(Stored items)

== Segment start ==

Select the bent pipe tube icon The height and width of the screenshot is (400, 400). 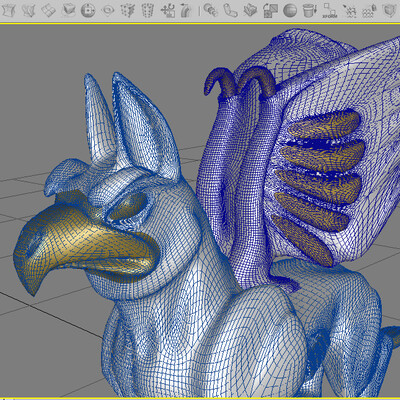230,10
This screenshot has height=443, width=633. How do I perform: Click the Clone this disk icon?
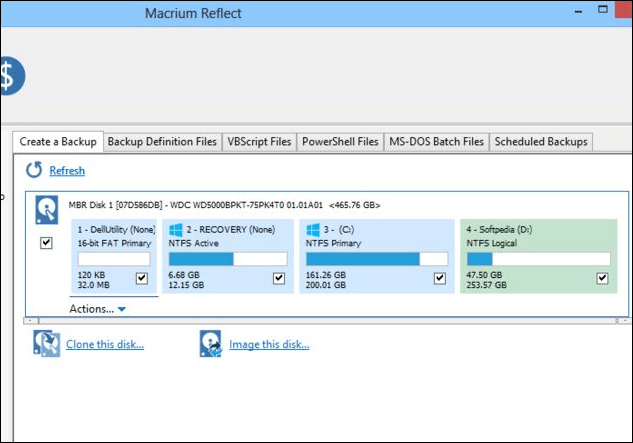click(48, 345)
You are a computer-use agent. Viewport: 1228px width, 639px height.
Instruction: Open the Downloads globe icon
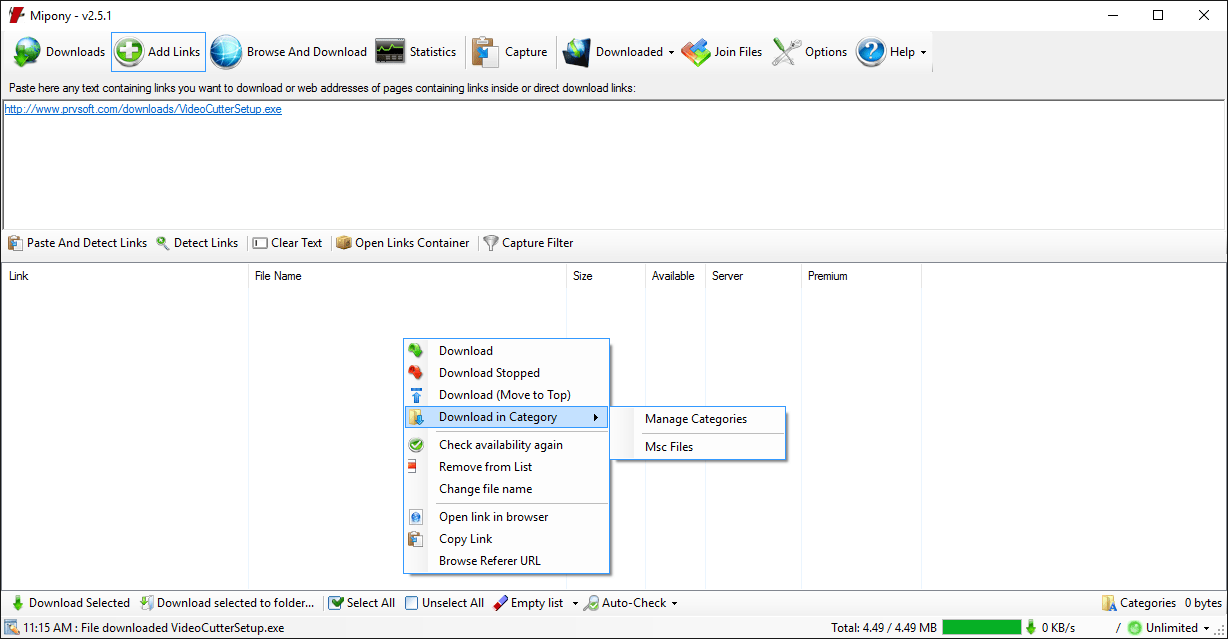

== Segment end ==

EXERCISE:
Would you transcribe, exactly and only, the lines from the one that contains "You are a computer-use" through the last line of the data above, without any pictures?

RESPONSE FOR THIS EXERCISE:
You are a computer-use agent. Viewport: 1228px width, 639px height.
Instruction: Open the Downloads globe icon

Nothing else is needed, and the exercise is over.